“I know there is still a risk to us, but we had no choice,” Mohammad Ali said last week. Now that they were back among the rugged mountain ranges that surround the Bamian valley, he was glad. “Your homeland is a place you will always love, and every mountain pass in my country is precious to me,” he said.

Since eloping last March 21, the couple has faced many obstacles. There were months of flight, followed by Mohammad Ali’s capture by the police in Kabul, who he said beat him daily. Zakia took refuge in a shelter run by Women for Afghan Women, a charity. The group’s lawyers managed to win Mohammad Ali’s freedom, and the two were reunited and their marriage recognized as valid.

Even as they became a cause célèbre — particularly among young Afghans, many of whom mounted Facebook and Twitter campaigns hailing them as a modern Romeo and Juliet who had the courage to choose their own mates in defiance of Afghan social norms — the couple dropped from public view.

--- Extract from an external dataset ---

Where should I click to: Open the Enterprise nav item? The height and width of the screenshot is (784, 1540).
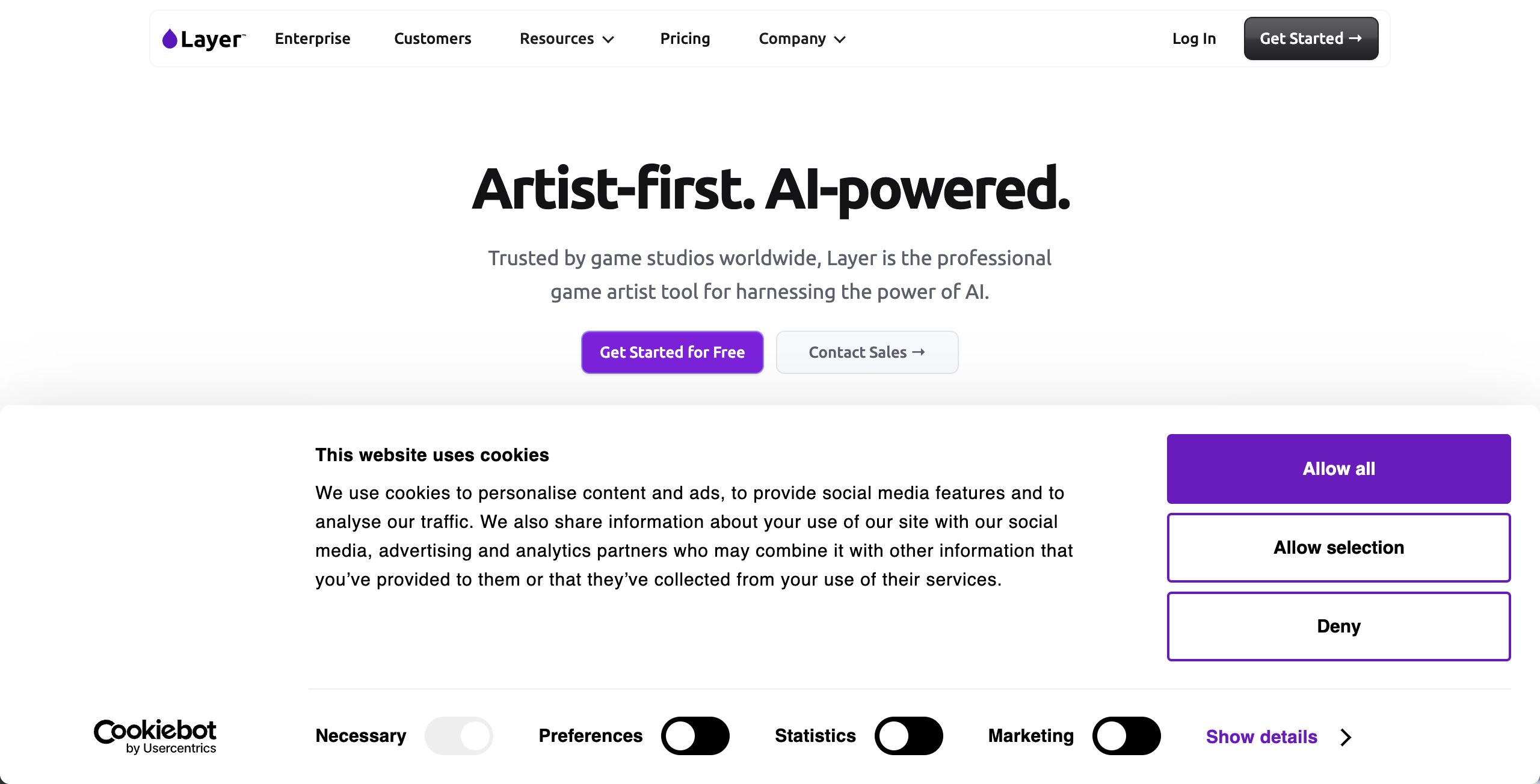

They returned briefly to their village, but before long, one of Zakia’s brothers, armed with a gun and a knife, pursued Mohammad Ali through the potato fields. He managed to escape, but Mohammad Ali and a pregnant Zakia then fled to the protection of distant mountain villages in Yakawlang District.

Zakia was having a difficult pregnancy, though, and there were few medical services in Yakawlang, so they returned to hiding in Kabul last August.